◆ What you should do:
Please turn the lines of material below into a numbered list, leaving out the blank lines.

◆ Data items:
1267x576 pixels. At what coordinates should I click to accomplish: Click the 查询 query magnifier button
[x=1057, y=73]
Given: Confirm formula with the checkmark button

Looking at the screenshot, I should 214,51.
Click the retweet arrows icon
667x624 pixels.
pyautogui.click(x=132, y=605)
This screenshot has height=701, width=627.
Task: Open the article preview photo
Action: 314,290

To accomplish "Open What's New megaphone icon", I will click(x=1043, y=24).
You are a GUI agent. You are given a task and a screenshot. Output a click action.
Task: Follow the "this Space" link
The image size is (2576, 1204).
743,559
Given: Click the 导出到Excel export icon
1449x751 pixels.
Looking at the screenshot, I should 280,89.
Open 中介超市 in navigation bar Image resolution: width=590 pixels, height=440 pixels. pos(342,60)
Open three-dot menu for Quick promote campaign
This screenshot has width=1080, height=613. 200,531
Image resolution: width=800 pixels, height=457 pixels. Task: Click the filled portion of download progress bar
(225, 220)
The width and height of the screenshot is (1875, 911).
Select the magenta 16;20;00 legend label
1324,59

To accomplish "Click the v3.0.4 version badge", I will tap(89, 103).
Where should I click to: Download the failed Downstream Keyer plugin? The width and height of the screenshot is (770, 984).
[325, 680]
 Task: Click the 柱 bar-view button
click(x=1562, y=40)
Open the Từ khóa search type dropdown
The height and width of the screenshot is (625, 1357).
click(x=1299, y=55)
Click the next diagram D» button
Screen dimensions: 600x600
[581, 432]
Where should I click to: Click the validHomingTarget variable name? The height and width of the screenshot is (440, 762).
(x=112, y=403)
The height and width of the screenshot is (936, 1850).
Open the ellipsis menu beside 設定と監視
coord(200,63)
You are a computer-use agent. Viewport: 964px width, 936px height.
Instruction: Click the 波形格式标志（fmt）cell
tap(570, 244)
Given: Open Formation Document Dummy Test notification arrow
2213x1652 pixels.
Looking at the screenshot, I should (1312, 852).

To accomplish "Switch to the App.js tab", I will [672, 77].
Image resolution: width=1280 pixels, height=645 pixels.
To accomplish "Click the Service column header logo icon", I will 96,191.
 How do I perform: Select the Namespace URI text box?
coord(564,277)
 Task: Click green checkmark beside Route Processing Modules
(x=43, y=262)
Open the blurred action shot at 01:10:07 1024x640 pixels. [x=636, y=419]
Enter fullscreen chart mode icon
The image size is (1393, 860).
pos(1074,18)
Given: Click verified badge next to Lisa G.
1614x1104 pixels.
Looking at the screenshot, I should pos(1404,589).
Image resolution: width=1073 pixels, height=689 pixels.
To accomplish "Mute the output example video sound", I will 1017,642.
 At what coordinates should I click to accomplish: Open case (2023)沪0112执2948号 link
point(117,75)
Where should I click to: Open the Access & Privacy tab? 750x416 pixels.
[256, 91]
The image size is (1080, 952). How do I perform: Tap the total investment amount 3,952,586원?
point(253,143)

◆ The solution:
1. 1267x576 pixels. At what coordinates should I click to accomplish: Click the 查询 query magnifier button
2. [x=1057, y=73]
3. Given: Confirm formula with the checkmark button
4. Looking at the screenshot, I should 214,51.
5. Click the retweet arrows icon
6. 667x624 pixels.
7. pyautogui.click(x=132, y=605)
8. This screenshot has height=701, width=627.
9. Task: Open the article preview photo
10. Action: 314,290
11. To accomplish "Open What's New megaphone icon", I will click(x=1043, y=24).
12. You are a GUI agent. You are given a task and a screenshot. Output a click action.
13. Task: Follow the "this Space" link
14. The image size is (2576, 1204).
15. 743,559
16. Given: Click the 导出到Excel export icon
17. 1449x751 pixels.
18. Looking at the screenshot, I should 280,89.
19. Open 中介超市 in navigation bar Image resolution: width=590 pixels, height=440 pixels. pos(342,60)
20. Open three-dot menu for Quick promote campaign
21. This screenshot has width=1080, height=613. 200,531
22. Image resolution: width=800 pixels, height=457 pixels. Task: Click the filled portion of download progress bar
23. (225, 220)
24. The width and height of the screenshot is (1875, 911).
25. Select the magenta 16;20;00 legend label
26. 1324,59
27. To accomplish "Click the v3.0.4 version badge", I will tap(89, 103).
28. Where should I click to: Download the failed Downstream Keyer plugin? The width and height of the screenshot is (770, 984).
29. [325, 680]
30.  Task: Click the 柱 bar-view button
31. click(x=1562, y=40)
32. Open the Từ khóa search type dropdown
33. The height and width of the screenshot is (625, 1357).
34. click(x=1299, y=55)
35. Click the next diagram D» button
36. Screen dimensions: 600x600
37. [581, 432]
38. Where should I click to: Click the validHomingTarget variable name? The height and width of the screenshot is (440, 762).
39. (x=112, y=403)
40. The height and width of the screenshot is (936, 1850).
41. Open the ellipsis menu beside 設定と監視
42. coord(200,63)
43. You are a computer-use agent. Viewport: 964px width, 936px height.
44. Instruction: Click the 波形格式标志（fmt）cell
45. tap(570, 244)
46. Given: Open Formation Document Dummy Test notification arrow
47. 2213x1652 pixels.
48. Looking at the screenshot, I should (1312, 852).
49. To accomplish "Switch to the App.js tab", I will [672, 77].
50. Image resolution: width=1280 pixels, height=645 pixels.
51. To accomplish "Click the Service column header logo icon", I will 96,191.
52.  How do I perform: Select the Namespace URI text box?
53. coord(564,277)
54.  Task: Click green checkmark beside Route Processing Modules
55. (x=43, y=262)
56. Open the blurred action shot at 01:10:07 1024x640 pixels. [x=636, y=419]
57. Enter fullscreen chart mode icon
58. The image size is (1393, 860).
59. pos(1074,18)
60. Given: Click verified badge next to Lisa G.
61. 1614x1104 pixels.
62. Looking at the screenshot, I should pos(1404,589).
63. Image resolution: width=1073 pixels, height=689 pixels.
64. To accomplish "Mute the output example video sound", I will 1017,642.
65.  At what coordinates should I click to accomplish: Open case (2023)沪0112执2948号 link
66. point(117,75)
67. Where should I click to: Open the Access & Privacy tab? 750x416 pixels.
68. [256, 91]
69. The image size is (1080, 952). How do I perform: Tap the total investment amount 3,952,586원?
70. point(253,143)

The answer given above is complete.